The math here is genuinely uncomfortable for anyone still on a $1,500+/month retainer. We were paying around $1,800/month for an agency to do basically what a $99 service does, and I told myself for two years it was worth it 'for the strategy.' Looking back, it wasn't.

TR
T.R.·3 weeks ago

How rough was the actual transition? My fear isn't the money — it's that I'll spend 3 weeks unwinding the old relationship and onboarding a new one and the whole calendar will fall apart in the gap.

Priya Sharma
Priya Sharma·2 weeks ago

Fair piece, but I'd push back slightly on the ecommerce framing. If you're running paid creative testing weekly, the strategic cycle time of an agency relationship still matters.

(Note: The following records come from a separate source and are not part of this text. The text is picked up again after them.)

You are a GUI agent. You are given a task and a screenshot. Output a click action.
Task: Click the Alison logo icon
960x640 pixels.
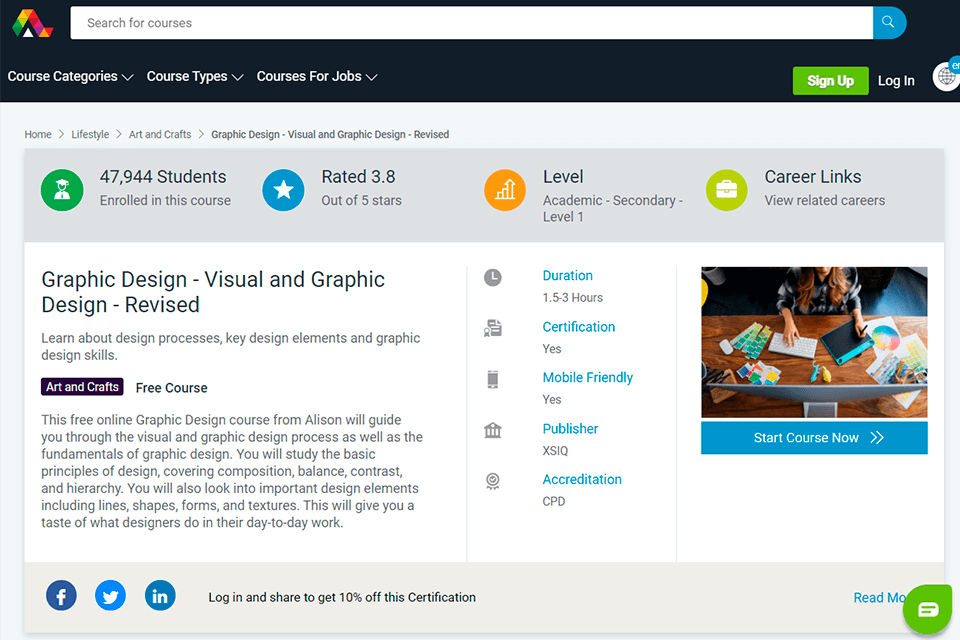click(32, 23)
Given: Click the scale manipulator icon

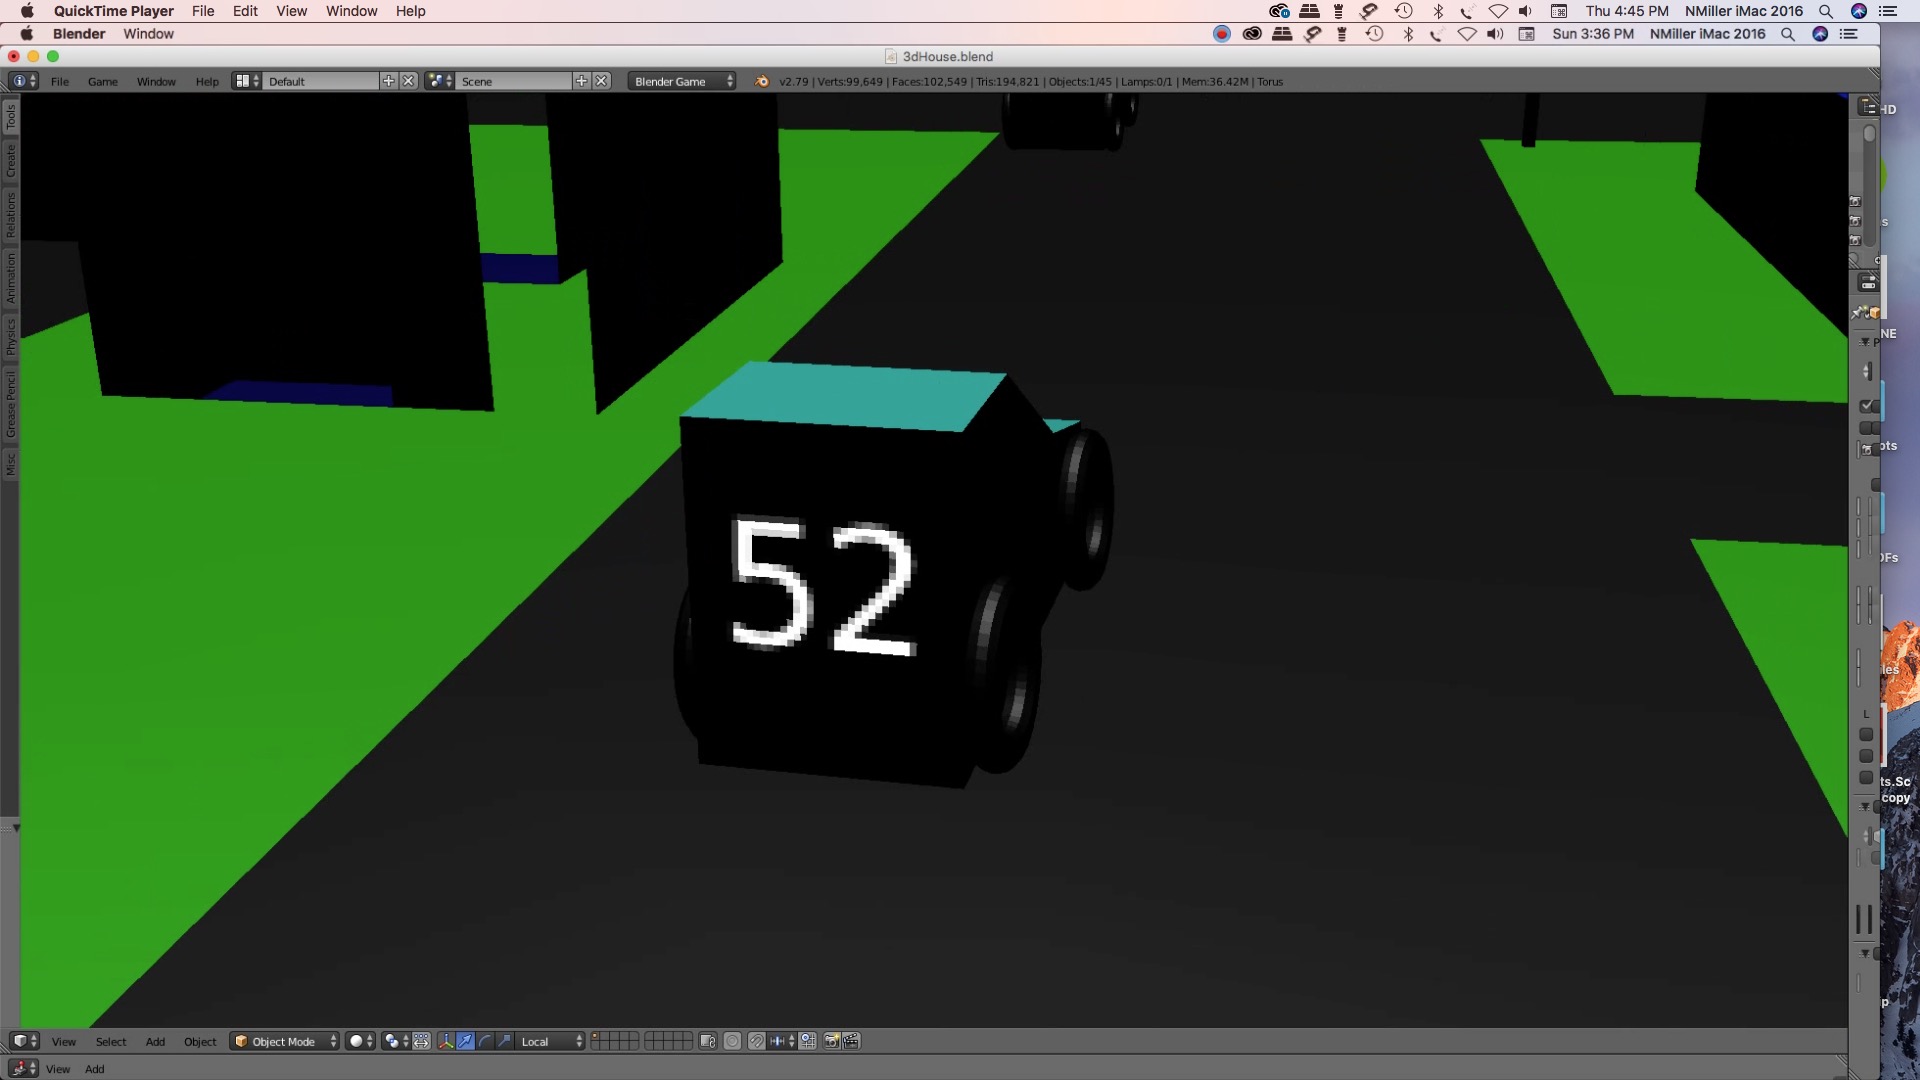Looking at the screenshot, I should [504, 1041].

That said — for the maintenance-channel stuff, totally agree.

BL
B.L.·12 days ago

The 'oversight drag' framing is exactly it. I budget $1,200/month for an agency but the real cost is the 4-5 hours a week I spend reviewing drafts and chasing edits. That's basically a part-time job I'm doing on top of paying for the service.

LH
L.H.·6 days ago

What I'd love is more on reporting. The agency I'm with sends a beautiful 12-page deck every month that I never read. Genuinely — has anyone moved away and missed the reporting? Or is that one of those things that sounds important and turns out not to be?